● What is required:
Take the data below and copy exactly the lines starting at the one with "Tai Mo Shan" and finishing at the one with "響巖 東樓坑 墨洲洞 (34, 1932)", both included.

● Records supplied:
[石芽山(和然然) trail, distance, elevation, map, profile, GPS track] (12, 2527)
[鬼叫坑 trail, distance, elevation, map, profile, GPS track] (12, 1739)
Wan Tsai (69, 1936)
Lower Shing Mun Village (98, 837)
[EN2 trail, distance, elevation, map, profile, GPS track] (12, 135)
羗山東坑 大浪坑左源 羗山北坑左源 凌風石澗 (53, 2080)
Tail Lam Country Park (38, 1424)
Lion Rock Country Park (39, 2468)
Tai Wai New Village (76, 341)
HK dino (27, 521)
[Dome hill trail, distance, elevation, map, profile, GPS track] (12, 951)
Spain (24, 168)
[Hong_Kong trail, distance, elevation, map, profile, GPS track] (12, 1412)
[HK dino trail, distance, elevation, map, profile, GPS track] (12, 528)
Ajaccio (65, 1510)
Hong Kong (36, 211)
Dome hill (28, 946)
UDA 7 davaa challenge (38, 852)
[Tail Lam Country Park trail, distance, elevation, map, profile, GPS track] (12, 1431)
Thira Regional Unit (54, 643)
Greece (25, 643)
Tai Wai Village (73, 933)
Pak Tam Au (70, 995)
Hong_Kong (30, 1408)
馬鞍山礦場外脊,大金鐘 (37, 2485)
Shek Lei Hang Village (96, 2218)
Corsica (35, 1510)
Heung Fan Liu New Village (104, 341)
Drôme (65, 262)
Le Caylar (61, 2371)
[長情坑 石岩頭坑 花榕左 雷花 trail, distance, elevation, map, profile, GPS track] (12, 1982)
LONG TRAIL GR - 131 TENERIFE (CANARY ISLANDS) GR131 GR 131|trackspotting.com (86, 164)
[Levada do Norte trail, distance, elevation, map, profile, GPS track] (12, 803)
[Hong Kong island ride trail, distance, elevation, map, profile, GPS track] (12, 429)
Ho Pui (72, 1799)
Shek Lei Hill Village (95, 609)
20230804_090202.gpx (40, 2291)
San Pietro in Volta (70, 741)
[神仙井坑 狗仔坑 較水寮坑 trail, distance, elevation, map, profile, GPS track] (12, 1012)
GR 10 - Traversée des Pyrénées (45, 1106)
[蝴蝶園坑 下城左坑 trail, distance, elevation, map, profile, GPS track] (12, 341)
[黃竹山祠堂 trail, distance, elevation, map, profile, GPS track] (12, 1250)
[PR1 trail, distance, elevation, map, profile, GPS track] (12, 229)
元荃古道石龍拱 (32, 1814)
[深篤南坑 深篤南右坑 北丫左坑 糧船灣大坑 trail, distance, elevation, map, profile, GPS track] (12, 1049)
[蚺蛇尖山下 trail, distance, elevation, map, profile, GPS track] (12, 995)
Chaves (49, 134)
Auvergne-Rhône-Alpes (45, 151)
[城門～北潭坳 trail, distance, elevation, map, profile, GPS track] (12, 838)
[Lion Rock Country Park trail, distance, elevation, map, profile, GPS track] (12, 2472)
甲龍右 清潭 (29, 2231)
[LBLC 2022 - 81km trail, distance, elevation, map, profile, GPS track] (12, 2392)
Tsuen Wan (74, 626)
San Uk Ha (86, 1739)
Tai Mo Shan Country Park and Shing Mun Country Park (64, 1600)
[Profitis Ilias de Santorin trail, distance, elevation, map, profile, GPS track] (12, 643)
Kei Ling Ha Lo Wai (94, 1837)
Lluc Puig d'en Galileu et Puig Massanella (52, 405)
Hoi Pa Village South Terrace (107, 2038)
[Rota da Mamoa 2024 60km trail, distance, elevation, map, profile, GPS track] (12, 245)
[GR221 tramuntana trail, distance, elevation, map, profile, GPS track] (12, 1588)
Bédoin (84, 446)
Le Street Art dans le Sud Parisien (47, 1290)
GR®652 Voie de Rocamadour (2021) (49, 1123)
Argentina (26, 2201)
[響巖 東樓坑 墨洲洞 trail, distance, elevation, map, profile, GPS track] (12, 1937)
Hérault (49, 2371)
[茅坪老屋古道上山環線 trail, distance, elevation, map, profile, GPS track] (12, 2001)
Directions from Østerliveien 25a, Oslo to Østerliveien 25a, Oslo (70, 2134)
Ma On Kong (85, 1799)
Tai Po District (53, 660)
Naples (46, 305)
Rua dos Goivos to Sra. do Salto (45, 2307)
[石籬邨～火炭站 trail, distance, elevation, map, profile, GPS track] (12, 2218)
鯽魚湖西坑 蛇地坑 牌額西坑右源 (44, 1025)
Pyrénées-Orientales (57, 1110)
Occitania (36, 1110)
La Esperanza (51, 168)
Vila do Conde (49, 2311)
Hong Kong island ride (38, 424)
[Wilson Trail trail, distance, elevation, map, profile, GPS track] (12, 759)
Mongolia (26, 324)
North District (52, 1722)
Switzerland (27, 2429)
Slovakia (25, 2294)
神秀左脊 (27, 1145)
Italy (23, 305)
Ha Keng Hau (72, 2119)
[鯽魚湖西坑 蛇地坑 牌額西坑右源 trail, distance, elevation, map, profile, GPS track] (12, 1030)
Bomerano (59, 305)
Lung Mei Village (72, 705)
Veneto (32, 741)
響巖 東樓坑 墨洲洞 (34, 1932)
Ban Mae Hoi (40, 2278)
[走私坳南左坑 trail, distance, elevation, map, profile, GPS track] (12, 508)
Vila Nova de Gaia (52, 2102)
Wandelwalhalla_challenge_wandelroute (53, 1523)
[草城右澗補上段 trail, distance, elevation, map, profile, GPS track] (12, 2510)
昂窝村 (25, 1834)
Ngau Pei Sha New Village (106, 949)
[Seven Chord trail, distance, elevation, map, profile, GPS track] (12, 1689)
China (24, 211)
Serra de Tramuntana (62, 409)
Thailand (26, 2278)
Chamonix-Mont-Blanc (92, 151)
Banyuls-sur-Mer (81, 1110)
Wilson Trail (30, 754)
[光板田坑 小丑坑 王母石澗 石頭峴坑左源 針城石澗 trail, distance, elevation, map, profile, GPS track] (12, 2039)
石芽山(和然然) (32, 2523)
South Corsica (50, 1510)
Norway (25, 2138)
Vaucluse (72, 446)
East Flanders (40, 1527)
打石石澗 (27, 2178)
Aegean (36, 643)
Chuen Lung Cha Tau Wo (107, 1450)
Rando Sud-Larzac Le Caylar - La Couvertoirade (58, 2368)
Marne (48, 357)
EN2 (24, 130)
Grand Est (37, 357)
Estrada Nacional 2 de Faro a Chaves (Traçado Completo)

● Worked solution:
Tai Mo Shan Country Park and Shing Mun Country Park (64, 1600)
[Profitis Ilias de Santorin trail, distance, elevation, map, profile, GPS track] (12, 643)
Kei Ling Ha Lo Wai (94, 1837)
Lluc Puig d'en Galileu et Puig Massanella (52, 405)
Hoi Pa Village South Terrace (107, 2038)
[Rota da Mamoa 2024 60km trail, distance, elevation, map, profile, GPS track] (12, 245)
[GR221 tramuntana trail, distance, elevation, map, profile, GPS track] (12, 1588)
Bédoin (84, 446)
Le Street Art dans le Sud Parisien (47, 1290)
GR®652 Voie de Rocamadour (2021) (49, 1123)
Argentina (26, 2201)
[響巖 東樓坑 墨洲洞 trail, distance, elevation, map, profile, GPS track] (12, 1937)
Hérault (49, 2371)
[茅坪老屋古道上山環線 trail, distance, elevation, map, profile, GPS track] (12, 2001)
Directions from Østerliveien 25a, Oslo to Østerliveien 25a, Oslo (70, 2134)
Ma On Kong (85, 1799)
Tai Po District (53, 660)
Naples (46, 305)
Rua dos Goivos to Sra. do Salto (45, 2307)
[石籬邨～火炭站 trail, distance, elevation, map, profile, GPS track] (12, 2218)
鯽魚湖西坑 蛇地坑 牌額西坑右源 (44, 1025)
Pyrénées-Orientales (57, 1110)
Occitania (36, 1110)
La Esperanza (51, 168)
Vila do Conde (49, 2311)
Hong Kong island ride (38, 424)
[Wilson Trail trail, distance, elevation, map, profile, GPS track] (12, 759)
Mongolia (26, 324)
North District (52, 1722)
Switzerland (27, 2429)
Slovakia (25, 2294)
神秀左脊 (27, 1145)
Italy (23, 305)
Ha Keng Hau (72, 2119)
[鯽魚湖西坑 蛇地坑 牌額西坑右源 trail, distance, elevation, map, profile, GPS track] (12, 1030)
Bomerano (59, 305)
Lung Mei Village (72, 705)
Veneto (32, 741)
響巖 東樓坑 墨洲洞 (34, 1932)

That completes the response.